__Directions__. Render the rows from the line containing "Image resolution: width=1287" through the line containing "Click the 26.00000", both included, as a JSON list of strings with one string per line and blank lines left out.

-- begin --

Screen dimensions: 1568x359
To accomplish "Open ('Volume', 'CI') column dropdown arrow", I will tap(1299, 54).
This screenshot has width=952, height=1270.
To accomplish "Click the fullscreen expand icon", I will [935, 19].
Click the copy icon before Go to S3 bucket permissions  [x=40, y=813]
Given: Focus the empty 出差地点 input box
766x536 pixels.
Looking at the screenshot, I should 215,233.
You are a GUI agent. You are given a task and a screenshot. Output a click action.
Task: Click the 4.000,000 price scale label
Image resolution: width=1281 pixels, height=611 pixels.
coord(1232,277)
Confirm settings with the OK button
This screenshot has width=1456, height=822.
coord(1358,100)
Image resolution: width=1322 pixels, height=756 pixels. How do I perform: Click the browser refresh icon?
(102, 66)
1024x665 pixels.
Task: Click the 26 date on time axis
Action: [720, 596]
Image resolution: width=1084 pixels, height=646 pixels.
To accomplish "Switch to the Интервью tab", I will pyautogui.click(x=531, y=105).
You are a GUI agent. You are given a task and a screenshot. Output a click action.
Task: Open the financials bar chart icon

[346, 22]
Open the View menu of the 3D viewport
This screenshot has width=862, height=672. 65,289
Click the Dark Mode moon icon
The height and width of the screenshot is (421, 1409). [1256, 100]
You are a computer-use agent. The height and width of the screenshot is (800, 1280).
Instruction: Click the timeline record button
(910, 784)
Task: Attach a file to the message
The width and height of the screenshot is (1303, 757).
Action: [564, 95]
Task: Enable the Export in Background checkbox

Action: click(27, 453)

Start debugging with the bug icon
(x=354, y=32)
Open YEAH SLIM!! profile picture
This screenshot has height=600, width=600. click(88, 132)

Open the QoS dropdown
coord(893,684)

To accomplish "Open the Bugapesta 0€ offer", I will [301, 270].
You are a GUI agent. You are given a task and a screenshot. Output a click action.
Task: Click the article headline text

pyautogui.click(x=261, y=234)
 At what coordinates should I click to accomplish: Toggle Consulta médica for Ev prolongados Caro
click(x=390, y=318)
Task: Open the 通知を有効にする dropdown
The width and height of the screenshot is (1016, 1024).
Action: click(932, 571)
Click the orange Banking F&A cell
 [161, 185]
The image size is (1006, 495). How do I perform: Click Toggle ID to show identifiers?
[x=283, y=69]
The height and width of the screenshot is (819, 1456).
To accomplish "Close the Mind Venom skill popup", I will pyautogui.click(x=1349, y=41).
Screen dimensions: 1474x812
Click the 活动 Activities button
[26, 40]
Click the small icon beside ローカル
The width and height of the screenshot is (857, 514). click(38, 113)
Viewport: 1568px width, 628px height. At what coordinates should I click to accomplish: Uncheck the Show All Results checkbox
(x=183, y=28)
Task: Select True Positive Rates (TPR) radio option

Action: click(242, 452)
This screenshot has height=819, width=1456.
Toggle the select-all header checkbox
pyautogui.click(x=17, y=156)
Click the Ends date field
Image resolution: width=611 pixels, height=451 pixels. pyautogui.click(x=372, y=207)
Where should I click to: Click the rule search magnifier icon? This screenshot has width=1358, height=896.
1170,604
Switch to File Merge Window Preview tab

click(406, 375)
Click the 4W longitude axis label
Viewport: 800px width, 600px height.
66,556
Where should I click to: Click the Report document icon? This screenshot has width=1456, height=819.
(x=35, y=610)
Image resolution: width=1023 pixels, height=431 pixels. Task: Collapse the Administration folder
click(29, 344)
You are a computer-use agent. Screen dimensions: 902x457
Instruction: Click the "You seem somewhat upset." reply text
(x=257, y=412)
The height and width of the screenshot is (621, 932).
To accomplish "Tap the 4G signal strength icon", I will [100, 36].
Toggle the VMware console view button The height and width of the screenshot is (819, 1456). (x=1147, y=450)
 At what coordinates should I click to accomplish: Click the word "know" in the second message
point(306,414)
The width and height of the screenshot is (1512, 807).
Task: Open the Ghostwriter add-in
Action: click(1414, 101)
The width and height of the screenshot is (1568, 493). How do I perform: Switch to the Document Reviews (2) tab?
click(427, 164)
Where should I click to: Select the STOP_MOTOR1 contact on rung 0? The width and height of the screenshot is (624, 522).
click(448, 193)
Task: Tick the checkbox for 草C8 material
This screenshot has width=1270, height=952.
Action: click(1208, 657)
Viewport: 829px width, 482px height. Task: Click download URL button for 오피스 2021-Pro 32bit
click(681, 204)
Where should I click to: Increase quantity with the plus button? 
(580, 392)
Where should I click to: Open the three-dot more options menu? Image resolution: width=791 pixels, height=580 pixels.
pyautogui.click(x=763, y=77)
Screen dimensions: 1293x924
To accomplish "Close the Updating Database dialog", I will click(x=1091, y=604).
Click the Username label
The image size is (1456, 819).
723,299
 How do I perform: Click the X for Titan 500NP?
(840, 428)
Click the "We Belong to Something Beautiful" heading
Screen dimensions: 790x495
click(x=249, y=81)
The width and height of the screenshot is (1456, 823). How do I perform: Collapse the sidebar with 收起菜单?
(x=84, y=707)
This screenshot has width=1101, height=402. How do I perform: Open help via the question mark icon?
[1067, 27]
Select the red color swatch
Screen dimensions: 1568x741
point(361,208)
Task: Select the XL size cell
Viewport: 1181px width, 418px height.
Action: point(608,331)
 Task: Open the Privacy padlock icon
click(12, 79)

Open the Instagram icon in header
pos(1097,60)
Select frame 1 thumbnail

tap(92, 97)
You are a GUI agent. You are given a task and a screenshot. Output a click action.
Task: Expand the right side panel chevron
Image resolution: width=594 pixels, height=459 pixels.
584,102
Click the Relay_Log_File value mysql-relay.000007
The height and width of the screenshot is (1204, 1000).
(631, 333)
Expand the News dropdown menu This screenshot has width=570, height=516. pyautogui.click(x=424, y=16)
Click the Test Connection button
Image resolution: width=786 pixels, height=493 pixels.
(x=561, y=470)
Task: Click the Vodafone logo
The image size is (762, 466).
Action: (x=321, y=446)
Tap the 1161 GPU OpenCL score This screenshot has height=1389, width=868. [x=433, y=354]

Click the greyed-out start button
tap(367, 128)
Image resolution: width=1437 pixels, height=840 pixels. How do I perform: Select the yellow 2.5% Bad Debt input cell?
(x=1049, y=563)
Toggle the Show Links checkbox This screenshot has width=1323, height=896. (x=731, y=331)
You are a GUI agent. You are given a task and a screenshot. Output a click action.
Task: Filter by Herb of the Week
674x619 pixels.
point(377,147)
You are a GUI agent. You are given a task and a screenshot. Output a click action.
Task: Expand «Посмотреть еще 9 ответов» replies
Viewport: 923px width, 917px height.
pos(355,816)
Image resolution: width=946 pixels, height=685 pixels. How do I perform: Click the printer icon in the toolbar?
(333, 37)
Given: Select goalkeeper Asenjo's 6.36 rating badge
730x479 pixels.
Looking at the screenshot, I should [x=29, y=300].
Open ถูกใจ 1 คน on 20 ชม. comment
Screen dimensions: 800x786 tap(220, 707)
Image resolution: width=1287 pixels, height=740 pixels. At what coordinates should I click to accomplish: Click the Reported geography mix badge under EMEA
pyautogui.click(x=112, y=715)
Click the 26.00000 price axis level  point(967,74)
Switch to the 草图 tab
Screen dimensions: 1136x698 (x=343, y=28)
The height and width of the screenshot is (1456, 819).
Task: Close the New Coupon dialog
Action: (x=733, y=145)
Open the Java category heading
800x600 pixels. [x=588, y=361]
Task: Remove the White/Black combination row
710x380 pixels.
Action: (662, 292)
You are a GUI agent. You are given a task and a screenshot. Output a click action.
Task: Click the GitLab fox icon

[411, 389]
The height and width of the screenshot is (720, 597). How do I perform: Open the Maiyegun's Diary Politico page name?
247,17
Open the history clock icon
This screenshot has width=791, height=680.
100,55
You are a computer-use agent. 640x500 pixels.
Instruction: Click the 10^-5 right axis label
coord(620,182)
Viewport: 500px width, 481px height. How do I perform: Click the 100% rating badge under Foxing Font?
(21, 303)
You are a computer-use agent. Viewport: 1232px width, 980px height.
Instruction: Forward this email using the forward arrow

-- end --

__Exercise output__.
[
  "Image resolution: width=1287 pixels, height=740 pixels. At what coordinates should I click to accomplish: Click the Reported geography mix badge under EMEA",
  "pyautogui.click(x=112, y=715)",
  "Click the 26.00000 price axis level  point(967,74)"
]